Tek-Tips is the largest IT community on the Internet today!

Members share and learn making Tek-Tips Forums the best source of peer-reviewed technical information on the Internet!

  • Congratulations biv343 on being selected by the Tek-Tips community for having the most helpful posts in the forums last week. Way to Go!

RIAD 1 crash on SBS2003... 2

Status
Not open for further replies.

wahnula

Technical User
Jun 26, 2005
4,158
US
Hello,

I posted this w/ no replies on HDD forum, it's getting late and I would love to hear from someone.

Server is SBS2003SP2 w/ SATA RAID 1 for OS & Apps, SATA RAID 5 for data, MB is Asus K8N-DL, 4GB RAM, all drives are SATA Raptors except for (1) IDE drive for backups.

I came in today to a locked-up server...first time this has happened since it was built by me in 2005. Upon hard reset I discovered my RAID1 array was 'degraded'...I let it pass that point and I received a MACHINE_CHECK_EXCEPTION STOP: 0X000009C with the usual 4 sets of ridiculously long numbers. I checked my log (yes I write down every single thing that involves the server) and found the exact same set of numbers when I had problems installing the IDE drive 1 year ago. Eventually it installed OK, so I rebooted the server and tried to boot again.

Again I saw the "degraded array" but I was hesitant to rebuild within BIOS until I got a good boot...which I did, and the server is working normally now, but with no redundancy for the OS.

When I look in Disk Management I see two separate 34GB drives, one as C: and one as F:. Both are Healthy, one is Active, one is Boot.

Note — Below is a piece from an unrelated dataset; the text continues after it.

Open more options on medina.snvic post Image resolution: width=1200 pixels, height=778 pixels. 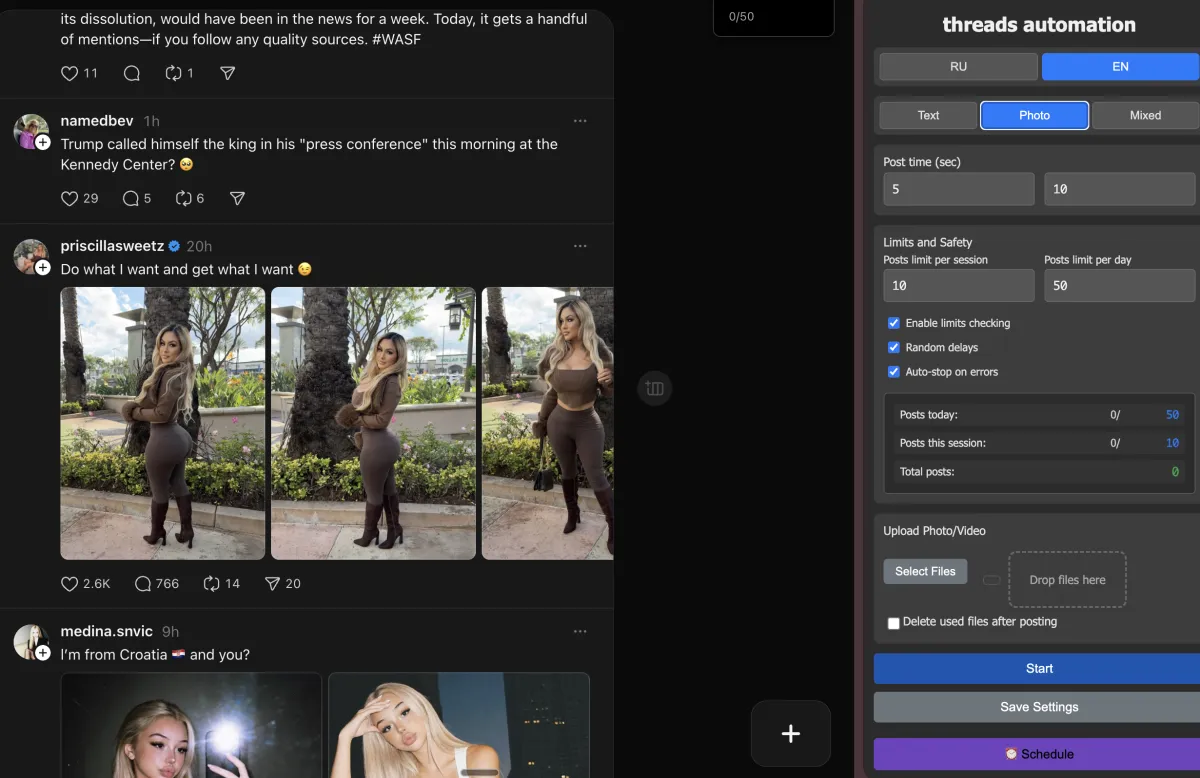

Here is my plan for this evening:

1. Format drive F: in Disk Management
2. Reboot and rebuild array in RAID 1 BIOS

I have 2 spare Raptors so I could replace the drives, but I will have limited time and I think this was just a glitch, not a bad drive. It's the nVidia RAID controller with no Windows utility. The crash occurred about 1 hour after last night's SBSbackup onto the IDE drive, which is Disk0. I am eager to hear if anyone else has any thoughts/suggestions before I execute my plan.

Tony

 
Do a full ASR backup before you do anything else.

I hope you find this post helpful.

Regards,

Mark

Check out my scripting solutions at
Work SMARTER not HARDER. The Spider's Parlor's Admin Script Pack is a collection of Administrative scripts designed to make IT Administration easier! Save time, get more work done, get the Admin Script Pack.
 
Thanks Mark. I will start that now.

Tony
 
When I went to run ASR, I received the error:

"The files for the recovery diskette could not be created. The operation was aborted."[shadessad]

 
Hopefully you have a good backup. Do a regular backup of the System State info and anything else you can, then attempt to rebuild the mirror. As soon as you have things running again work on getting an ASR.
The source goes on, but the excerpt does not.